My natural depression solution has produced excellent results, alleviating or eliminating symptoms for many depression sufferers. The interesting point here is that this same protocol is also effective for insomnia, even when the insomnia is not associated with depression.
- High-nutrient diet. Excellent nutrition is key to excellent overall health, mood and sleep included. The high antioxidant load of a high-nutrient diet protects the brain, which is the organ most susceptible to oxidative stress. Depression is associated with high levels of oxidative stress and low intake of green vegetables.7-9
- Exercise is as just as effective as medication at improving the symptoms of depression, and is also effective against anxiety disorders. Exercise fights these mood disorders by increasing the production of serotonin, a neurotransmitter associated with feelings of well-being. Regular physical activity is well-documented to promote healthy sleep, and exercise has also been shown to effectively improve sleep in insomnia sufferers, as well as improving mood and quality of life. 10-15
- Morning light therapy is another strategy shown to be just as effective as antidepressants for depression. Morning light therapy is also effective at for seasonal affective disorder, and insomnia. Bright light applied first thing in the morning increases mood-elevating substances in the brain and helps to correct the biological clock, normalizing nighttime melatonin secretion and promoting a healthy sleep/wake cycle. 16-18
- Vitamin D supplements. Low vitamin D levels are common in those with depression and Seasonal Affective Disorder (SAD). There is some evidence that Vitamin D may regulate mood and daily biorhythms, and it has shown to be effective at improving feelings of well-being in those with SAD.19-22
- Omega-3 fatty acids. Low omega-3 intake is associated with depression. DHA adequacy is important because DHA is a structural component of brain tissue, and EPA is effective at improving depression symptoms. 23
Some additional sleep-promoting strategies:
- 5-hydroxytryptophan (5-HTP) supplements. Similar to exercise, 5-HTP works by increasing serotonin levels in the brain, and has been shown to be effective in depression, anxiety, and insomnia.24,25
- Tart cherry juice at bedtime has been used as a sleep-promoting supplement, because of cherries’ high levels of natural melatonin.26
- Stress management and relaxation techniques. For example, mindfulness meditation practices are associated with improved sleep quality.27,28
- Improving sleep habits:4,29-31
- Sleep restriction: reducing the amount of time spent in bed to be closer to actual sleep time, which increases sleep drive, over time making it easier to fall asleep.32
- Stimulus control: if 20-30 minutes go by without falling asleep, get out of bed, move to a different room, and engage in relaxing activity until sleepy– this helps to eliminate the mental association between lying in bed and feeling awake, alert, and frustrated.
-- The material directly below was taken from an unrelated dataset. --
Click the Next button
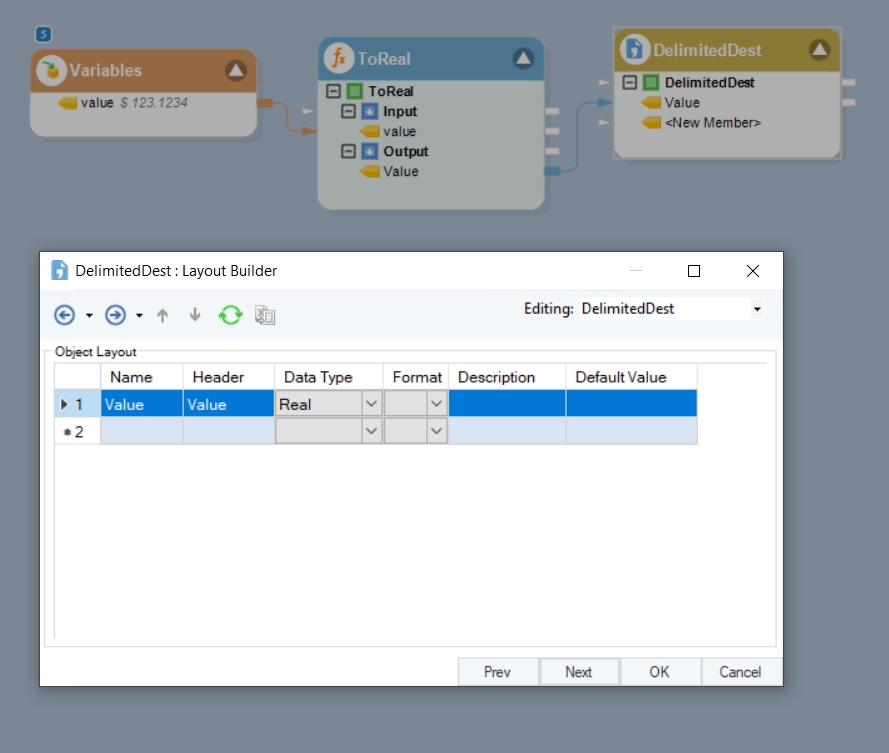Screen dimensions: 889x753 tap(578, 672)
- Establish a regular bedtime and wake time.
- Make the bedroom quiet, totally dark, and comfortable.
- Avoid caffeine and alcohol.
- Avoid food and exercise within a few hours of bedtime.
- Avoid bright light (including television and computer screens) close to bedtime. Consider reading with a dim light.
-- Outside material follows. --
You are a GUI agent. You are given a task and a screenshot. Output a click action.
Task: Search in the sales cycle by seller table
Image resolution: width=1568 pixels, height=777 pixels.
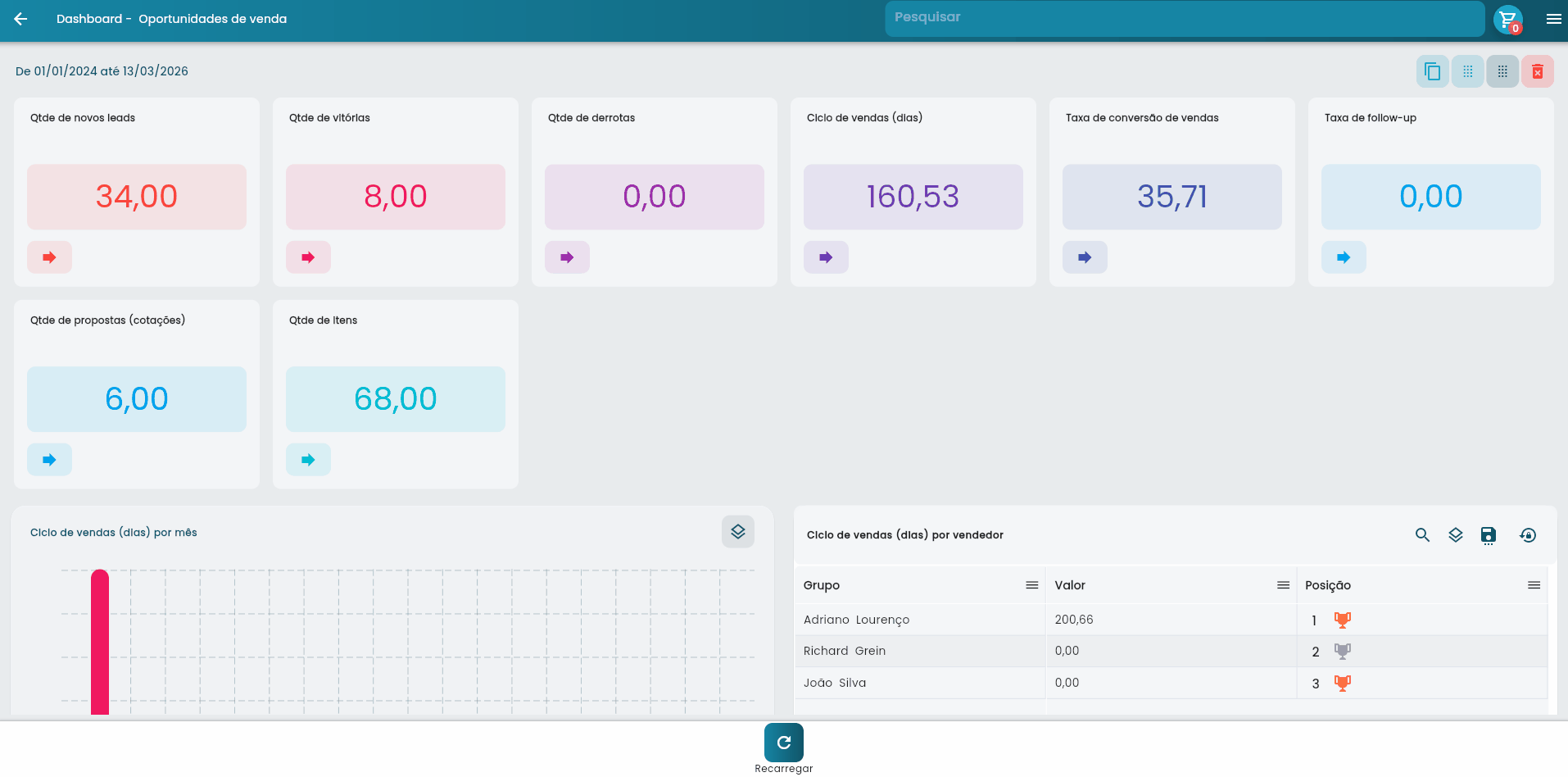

These natural sleep-promoting methods are certainly safer than hypnotic drugs, and simultaneously combining all of these methods will maximize the sleep-improving benefit, forming a comprehensive alternative treatment program for insomnia.
1. National Sleep Foundation: Can't Sleep? What to Know About Insomnia [http://www.sleepfoundation.org/article/sleep-related-problems/insomnia-and-sleep]
2. Kripke DF, Langer RD, Kline LE: Hypnotics' association with mortality or cancer: a matched cohort study. BMJ Open 2012;2:e000850.